══ Supplied material ══

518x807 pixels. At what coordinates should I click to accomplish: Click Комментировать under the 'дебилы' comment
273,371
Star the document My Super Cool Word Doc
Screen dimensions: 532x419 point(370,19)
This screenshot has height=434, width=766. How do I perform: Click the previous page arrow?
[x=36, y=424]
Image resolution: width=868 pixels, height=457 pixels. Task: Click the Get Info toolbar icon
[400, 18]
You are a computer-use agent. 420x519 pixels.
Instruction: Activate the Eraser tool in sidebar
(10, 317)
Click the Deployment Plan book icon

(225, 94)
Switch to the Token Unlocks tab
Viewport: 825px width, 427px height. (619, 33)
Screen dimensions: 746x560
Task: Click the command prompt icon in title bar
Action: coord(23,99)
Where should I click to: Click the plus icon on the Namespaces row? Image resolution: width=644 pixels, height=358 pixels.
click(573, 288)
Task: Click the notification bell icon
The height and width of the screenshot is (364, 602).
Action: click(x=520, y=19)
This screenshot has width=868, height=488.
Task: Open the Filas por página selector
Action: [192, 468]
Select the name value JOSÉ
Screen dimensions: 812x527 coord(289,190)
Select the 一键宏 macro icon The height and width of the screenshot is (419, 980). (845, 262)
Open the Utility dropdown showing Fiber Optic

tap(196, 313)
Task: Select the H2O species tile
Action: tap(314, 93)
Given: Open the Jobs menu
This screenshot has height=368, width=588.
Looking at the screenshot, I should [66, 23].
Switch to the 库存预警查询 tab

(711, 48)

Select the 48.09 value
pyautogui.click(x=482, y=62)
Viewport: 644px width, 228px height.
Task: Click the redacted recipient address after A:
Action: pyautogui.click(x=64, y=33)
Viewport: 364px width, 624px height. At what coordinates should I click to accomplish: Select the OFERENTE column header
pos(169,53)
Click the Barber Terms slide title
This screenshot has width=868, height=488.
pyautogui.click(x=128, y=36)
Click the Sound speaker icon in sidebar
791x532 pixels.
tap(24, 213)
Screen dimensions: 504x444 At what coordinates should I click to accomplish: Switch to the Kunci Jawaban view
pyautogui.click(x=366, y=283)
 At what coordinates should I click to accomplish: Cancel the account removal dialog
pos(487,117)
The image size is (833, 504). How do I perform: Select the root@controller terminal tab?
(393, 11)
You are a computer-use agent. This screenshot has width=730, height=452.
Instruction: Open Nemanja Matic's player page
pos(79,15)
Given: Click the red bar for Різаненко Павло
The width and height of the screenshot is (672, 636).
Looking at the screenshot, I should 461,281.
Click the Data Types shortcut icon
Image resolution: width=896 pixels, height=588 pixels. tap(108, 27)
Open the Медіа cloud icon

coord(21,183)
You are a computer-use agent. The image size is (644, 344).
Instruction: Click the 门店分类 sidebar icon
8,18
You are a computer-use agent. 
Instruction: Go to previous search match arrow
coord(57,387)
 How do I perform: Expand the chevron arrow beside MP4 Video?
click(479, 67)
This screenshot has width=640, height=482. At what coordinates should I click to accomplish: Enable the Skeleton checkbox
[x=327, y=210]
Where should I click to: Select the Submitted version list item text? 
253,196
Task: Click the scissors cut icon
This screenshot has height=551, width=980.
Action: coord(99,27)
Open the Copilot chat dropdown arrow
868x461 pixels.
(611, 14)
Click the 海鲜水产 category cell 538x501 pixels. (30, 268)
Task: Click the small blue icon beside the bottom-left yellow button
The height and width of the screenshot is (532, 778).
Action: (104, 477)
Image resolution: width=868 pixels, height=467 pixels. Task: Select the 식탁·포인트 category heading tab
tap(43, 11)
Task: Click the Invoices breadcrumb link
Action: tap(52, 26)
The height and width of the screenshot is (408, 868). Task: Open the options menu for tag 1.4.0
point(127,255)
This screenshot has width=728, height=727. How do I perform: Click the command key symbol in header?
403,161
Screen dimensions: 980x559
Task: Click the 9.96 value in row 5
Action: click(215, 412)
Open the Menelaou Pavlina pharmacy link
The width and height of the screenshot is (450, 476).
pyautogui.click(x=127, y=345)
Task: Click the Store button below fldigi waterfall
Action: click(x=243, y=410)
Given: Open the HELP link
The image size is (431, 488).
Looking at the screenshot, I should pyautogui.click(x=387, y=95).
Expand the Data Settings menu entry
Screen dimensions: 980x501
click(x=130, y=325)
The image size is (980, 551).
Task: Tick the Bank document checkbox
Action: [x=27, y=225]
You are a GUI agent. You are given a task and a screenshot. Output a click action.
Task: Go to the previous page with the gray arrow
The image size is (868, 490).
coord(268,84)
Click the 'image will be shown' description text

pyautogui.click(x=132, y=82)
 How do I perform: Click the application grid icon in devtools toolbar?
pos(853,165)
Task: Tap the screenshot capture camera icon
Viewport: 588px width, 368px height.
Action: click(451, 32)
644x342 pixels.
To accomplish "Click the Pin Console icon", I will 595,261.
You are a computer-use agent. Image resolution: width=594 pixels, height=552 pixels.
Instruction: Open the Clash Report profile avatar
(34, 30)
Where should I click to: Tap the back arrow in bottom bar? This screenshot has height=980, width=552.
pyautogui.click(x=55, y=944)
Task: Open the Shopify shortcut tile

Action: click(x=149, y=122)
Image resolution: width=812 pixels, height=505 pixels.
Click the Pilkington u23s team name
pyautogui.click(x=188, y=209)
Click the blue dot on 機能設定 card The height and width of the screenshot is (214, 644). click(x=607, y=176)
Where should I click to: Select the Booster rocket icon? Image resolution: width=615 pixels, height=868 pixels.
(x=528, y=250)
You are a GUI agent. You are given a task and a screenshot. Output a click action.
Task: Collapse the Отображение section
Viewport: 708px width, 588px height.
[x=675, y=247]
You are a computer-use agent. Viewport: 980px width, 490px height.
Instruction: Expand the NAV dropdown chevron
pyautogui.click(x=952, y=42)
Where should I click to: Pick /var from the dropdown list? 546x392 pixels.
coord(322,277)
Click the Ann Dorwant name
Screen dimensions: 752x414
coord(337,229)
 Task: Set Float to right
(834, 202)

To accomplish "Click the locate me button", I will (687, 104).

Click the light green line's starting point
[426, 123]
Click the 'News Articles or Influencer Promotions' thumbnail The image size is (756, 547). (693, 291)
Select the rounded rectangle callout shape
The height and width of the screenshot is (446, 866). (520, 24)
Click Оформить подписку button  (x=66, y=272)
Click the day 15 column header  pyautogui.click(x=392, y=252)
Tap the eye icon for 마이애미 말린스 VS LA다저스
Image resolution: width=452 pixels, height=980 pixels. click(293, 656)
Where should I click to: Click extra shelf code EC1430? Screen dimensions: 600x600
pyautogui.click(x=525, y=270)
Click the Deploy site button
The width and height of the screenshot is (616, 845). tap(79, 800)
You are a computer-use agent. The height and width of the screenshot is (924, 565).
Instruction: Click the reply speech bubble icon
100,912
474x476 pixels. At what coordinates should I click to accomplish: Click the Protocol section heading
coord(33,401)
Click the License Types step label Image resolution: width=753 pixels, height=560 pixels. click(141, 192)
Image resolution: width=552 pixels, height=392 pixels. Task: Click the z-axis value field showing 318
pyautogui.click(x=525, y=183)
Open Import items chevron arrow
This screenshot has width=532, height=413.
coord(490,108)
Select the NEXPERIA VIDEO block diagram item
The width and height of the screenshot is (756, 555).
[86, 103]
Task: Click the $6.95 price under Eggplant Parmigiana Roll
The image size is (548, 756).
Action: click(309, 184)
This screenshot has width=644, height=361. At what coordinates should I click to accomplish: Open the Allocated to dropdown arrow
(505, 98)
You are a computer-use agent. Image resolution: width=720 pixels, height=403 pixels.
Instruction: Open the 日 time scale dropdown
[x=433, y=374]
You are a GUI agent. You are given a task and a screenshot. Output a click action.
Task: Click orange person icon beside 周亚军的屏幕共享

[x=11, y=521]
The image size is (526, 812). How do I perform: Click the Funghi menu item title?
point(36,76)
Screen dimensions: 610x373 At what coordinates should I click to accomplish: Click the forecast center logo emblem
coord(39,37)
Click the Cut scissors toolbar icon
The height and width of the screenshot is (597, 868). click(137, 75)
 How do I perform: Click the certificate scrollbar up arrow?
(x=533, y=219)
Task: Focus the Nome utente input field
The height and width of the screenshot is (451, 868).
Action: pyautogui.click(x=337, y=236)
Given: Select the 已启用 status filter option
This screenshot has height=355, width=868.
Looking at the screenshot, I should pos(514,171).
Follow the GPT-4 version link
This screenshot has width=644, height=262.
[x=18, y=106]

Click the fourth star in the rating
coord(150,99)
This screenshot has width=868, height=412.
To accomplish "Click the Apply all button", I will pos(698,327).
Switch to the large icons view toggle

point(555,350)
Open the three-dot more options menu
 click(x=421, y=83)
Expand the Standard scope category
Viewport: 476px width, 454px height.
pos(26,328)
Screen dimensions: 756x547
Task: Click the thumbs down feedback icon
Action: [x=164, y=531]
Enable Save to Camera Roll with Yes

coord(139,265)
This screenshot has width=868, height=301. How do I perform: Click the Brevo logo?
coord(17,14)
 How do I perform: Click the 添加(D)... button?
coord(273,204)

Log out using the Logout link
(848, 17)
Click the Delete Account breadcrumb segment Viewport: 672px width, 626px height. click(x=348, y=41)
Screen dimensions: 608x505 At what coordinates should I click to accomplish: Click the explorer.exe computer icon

═══

### Problem
Pull out every line holding "blue" from the records above, and copy it.

### Solution for this problem
Task: Click the small blue icon beside the bottom-left yellow button
Click the blue dot on 機能設定 card The height and width of the screenshot is (214, 644). click(x=607, y=176)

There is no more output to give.